I really don't know what this is about. I defend the CSU and their right to take their line on Muslim immigration, which was extremely high in Germany a few years ago. But it is unambiguous that the main force behind the decline of the SPD was not good ol' boys angry about transgender and pronouns, but a collapse toward the Greens. It's not a surprise that people on this forum are more angry about anti-fascists than neo-Nazis. But come on, recognise reality here that your rise is inciting the rise of forces against you, like the Greens. AfD mainly gained from CSU. Greens mainly gained from SPD. Disregard models you cannot prove or even throw out a window.

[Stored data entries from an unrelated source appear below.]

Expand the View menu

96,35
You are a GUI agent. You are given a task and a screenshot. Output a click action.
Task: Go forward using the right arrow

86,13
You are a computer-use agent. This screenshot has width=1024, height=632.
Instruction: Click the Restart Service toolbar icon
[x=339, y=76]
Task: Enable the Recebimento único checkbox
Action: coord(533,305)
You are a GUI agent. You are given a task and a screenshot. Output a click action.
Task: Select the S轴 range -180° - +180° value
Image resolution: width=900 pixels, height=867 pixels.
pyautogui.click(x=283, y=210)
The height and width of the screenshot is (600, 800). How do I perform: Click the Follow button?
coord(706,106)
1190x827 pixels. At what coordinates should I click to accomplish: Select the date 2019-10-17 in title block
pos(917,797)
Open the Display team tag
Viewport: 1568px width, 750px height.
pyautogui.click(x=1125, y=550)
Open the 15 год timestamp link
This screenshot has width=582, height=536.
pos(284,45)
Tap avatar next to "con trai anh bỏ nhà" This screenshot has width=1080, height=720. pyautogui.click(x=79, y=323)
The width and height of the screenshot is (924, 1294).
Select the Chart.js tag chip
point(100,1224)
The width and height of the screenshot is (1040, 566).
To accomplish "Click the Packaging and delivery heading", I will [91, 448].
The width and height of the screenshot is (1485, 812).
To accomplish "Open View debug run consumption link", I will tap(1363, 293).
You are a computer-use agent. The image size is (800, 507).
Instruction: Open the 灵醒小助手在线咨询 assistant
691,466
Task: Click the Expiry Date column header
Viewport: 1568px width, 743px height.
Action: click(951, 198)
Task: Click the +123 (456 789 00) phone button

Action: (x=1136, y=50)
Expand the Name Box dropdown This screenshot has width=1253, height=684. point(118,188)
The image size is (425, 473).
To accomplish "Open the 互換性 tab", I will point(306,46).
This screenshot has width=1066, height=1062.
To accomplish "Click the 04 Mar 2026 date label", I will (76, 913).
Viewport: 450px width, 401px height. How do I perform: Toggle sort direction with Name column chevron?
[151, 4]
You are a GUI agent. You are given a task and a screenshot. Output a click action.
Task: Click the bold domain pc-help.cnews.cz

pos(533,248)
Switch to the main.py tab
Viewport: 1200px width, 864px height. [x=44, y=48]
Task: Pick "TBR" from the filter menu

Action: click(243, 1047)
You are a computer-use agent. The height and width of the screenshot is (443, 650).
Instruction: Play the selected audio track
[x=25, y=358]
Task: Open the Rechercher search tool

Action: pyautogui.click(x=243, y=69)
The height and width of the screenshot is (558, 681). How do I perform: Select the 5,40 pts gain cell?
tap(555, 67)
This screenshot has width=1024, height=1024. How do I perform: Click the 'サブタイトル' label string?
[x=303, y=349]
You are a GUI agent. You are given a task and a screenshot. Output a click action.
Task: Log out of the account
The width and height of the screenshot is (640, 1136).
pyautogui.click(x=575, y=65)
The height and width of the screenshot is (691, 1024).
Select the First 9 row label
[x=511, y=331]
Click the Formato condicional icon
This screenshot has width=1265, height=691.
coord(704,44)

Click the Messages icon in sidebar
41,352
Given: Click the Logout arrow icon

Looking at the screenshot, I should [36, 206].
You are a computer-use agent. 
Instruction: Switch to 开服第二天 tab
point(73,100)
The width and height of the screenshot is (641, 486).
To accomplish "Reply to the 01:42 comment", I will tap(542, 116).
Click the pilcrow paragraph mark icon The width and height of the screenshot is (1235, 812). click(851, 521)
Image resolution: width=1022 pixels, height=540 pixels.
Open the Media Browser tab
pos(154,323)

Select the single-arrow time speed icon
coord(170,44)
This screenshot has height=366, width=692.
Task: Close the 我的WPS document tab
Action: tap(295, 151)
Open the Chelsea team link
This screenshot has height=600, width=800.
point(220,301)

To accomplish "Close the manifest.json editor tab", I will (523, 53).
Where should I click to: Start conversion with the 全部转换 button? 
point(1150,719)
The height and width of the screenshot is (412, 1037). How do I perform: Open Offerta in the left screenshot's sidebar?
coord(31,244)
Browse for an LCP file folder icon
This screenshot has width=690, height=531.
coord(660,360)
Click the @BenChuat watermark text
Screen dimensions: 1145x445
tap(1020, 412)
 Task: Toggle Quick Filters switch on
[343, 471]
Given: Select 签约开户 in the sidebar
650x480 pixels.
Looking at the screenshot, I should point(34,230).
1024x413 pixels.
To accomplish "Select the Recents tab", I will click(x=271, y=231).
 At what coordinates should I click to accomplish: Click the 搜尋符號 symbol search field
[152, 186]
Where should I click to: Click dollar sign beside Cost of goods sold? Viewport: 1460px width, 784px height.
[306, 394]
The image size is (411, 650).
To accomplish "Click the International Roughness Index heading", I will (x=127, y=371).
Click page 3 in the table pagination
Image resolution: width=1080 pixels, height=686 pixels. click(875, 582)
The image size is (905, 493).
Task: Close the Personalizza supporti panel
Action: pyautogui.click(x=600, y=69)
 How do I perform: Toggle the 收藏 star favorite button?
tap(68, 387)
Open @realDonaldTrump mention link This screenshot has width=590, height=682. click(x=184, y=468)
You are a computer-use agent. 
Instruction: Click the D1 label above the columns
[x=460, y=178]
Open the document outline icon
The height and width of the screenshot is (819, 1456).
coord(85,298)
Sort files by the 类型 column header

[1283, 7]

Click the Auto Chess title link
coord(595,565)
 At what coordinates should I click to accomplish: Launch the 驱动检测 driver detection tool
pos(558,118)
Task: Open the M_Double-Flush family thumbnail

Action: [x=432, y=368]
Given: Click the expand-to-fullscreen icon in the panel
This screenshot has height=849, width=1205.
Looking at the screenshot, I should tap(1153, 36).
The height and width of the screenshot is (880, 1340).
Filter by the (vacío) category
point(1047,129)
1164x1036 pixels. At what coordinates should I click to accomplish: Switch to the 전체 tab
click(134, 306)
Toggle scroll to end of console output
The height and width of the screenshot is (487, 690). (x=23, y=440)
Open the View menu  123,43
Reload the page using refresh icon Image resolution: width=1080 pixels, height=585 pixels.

Net voter flows actually seem to be quite complex:
https://www.tagesschau.de/inland/bayern-waehlerwanderung-101.html

I don't regard these models as being serious, something I'd bet my house on.
You are right not to consider these models the gospel, but I think that you cannot disregard them completely. Incoming regional results show a strong correlation between SPD losses and Green gains. But usually the SPD losses are higher in the constituencies that are already counted, which skew heavily rural and Eastern/Northern.

My theory is that there are some long term voter movements between the political camps, too. But that the rise of the Greens and the fall of the SPD during the last weeks and months has been mostly a result of direct movement from SPD towards the Greens.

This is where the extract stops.